I was taken aback by Frederick’s reaction, as my thinking had been quite the opposite, namely, that an artist would be pleased to have his or her artwork serve as the inspiration for a poem. Yet I respected his perspective and, in continuations of the talk, added an acknowledgment of the one-way relationship of writer to artist.

Linden Frederick, “Rear Window” (2016), oil on linen, 36 x 36 inches

In a remarkable bit of irony, fifteen of Frederick’s paintings now serve as prompts for short works of fiction by fifteen American writers, including the likes of Louise Erdrich, Ann Patchett, Richard Russo, Elizabeth Strout, Anthony Doerr, Lily King, Andre Dubus III, Lois Lowry, and Tess Gerritsen. The paintings, accompanied by short excerpts from the texts, are on view in Linden Frederick: Night Stories at the Center for Maine Contemporary Art in Rockland.

Why Frederick? His paintings of desolate backstreets, nondescript roadways and down-on-their-heels homes and storefronts in rural Maine turn out to be excellent spurs for narrative. Frederick has always embraced the gritty side of Maine’s towns, and the paintings in this show, all from 2016, confirm his stature as a master of the overlooked and under-sung. Like certain Hopper paintings, they beg for storylines. Add the fact that all fifteen pieces are nocturnes and you have the makings of, well, multiple ekphrasms.

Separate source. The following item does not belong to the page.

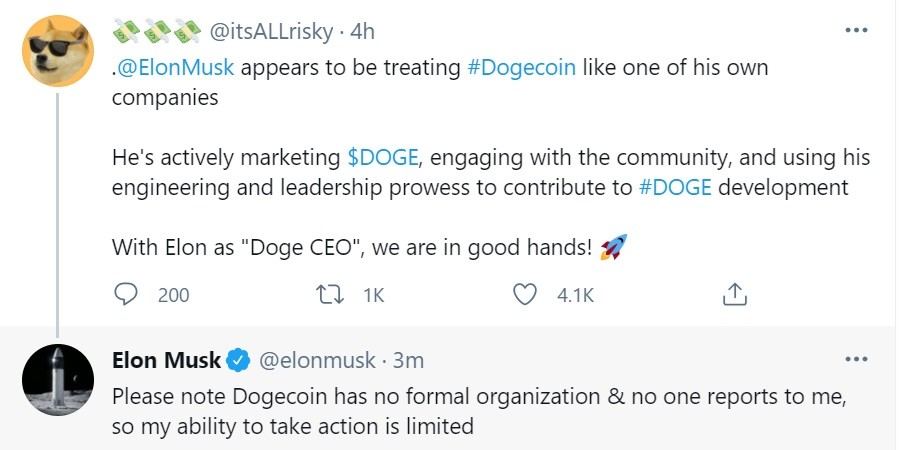Open the Doge sunglasses profile avatar
908x450 pixels.
58,50
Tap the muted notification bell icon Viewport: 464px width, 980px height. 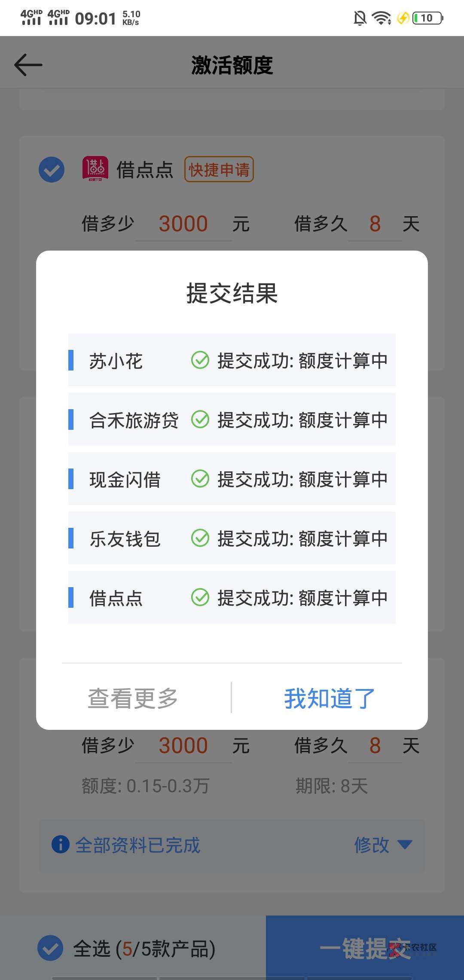coord(360,18)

Linden Frederick, “Takeout” (2016), oil on linen, 36 x 36 inches

He loves the strands of Christmas lights left up long after New Year, like cheap finery on the facades of humble abodes. In “Takeout,” generic Christmas decorations add sad cheer to a two-story building that houses the Daily News office and an empty fast food joint, the latter conjuring both Hemingway’s “clean, well-lighted place” and Hopper’s “Nighthawks.”

The painter is also fond of the cheap, white vinyl display signs you see outside convenience stores. The one in “Ice” tells passersby, “WE ARE OPEN 8 – 11.” This corner store with its outdoor ice cooler and its bank of dirty snow is a kind of ultima Thule of a godforsaken America. A similar store appears in “Police,” its array of precisely rendered neon signs bringing to mind Richard Estes, if the photo-realist painter ever made a wrong turn.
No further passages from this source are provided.